*TÂCHE 1*. Recopiez le passage de l'entretien allant de « - Vous étiez » jusqu'à « votre chemin ? ».
*TÂCHE 2*. D'après l'entretien, à quel établissement la personne interrogée s'est-elle inscrite en cours du soir ?
*TÂCHE 3*. Selon l'entretien, pourquoi la personne interrogée a-t-elle arrêté les cours à l'INSAAC ? Répondez en une à trois phrases.

- Vous étiez étudiant en pharmacie. Donc prédestiné à être pharmacien à la fin de vos études. A quel moment l’art de peindre et l’écriture croisent votre chemin ?
Il faut dire que j’écris et je peins depuis toujours. J’ai commencé véritablement à écrire et à peindre quand j’étais au collège. Pendant tout ce cursus, il m’arrivait de faire des tableaux, écrire certaines choses. Et c’est maintenant que je suis en train de professionnaliser tout cela.
- Si je comprends bien, vous n’avez pas fait d’école d’art, c’est seulement une passion ?
C’est ça ! c’est une passion parce que je n’ai pas fait d’école d’art. Je me rappelle quand j’étais étudiant en pharmacie, je me suis inscris à l’INSAAC (Institut national supérieur des arts et de l’action culturelle). Parce que, j’ai vu que dessiner commençait à être dans mon quotidien. J’exposais de temps en temps à la faculté de pharmacie. Je me suis inscris à l’INSAAC, en cours du soir mais j’avoue que je n’ai pas pu faire toute l’année à cause du programme de la faculté. Il nous arrivait de faire des TD (Travaux dirigés) jusqu’à 22 h et on avait cours pratiquement toute la journée. Et moi, mes cours au niveau de l’INSAAC, c’étaient prévus de 19 h à 21 h. Je n’arrivais vraiment pas à toujours suivre donc j’ai arrêté.

*ENREGISTREMENTS*.
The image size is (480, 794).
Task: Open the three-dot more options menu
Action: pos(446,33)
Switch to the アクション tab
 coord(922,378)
==
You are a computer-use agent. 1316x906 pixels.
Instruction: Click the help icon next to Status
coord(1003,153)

*SOLUTION 1*.
- Vous étiez étudiant en pharmacie. Donc prédestiné à être pharmacien à la fin de vos études. A quel moment l’art de peindre et l’écriture croisent votre chemin ?

*SOLUTION 2*. À l'INSAAC (Institut national supérieur des arts et de l'action culturelle).

*SOLUTION 3*. Le programme de la faculté de pharmacie était trop chargé : les cours duraient pratiquement toute la journée et les TD pouvaient aller jusqu'à 22 h. Les cours de l'INSAAC étant prévus de 19 h à 21 h, elle ne parvenait pas à les suivre régulièrement et a donc arrêté.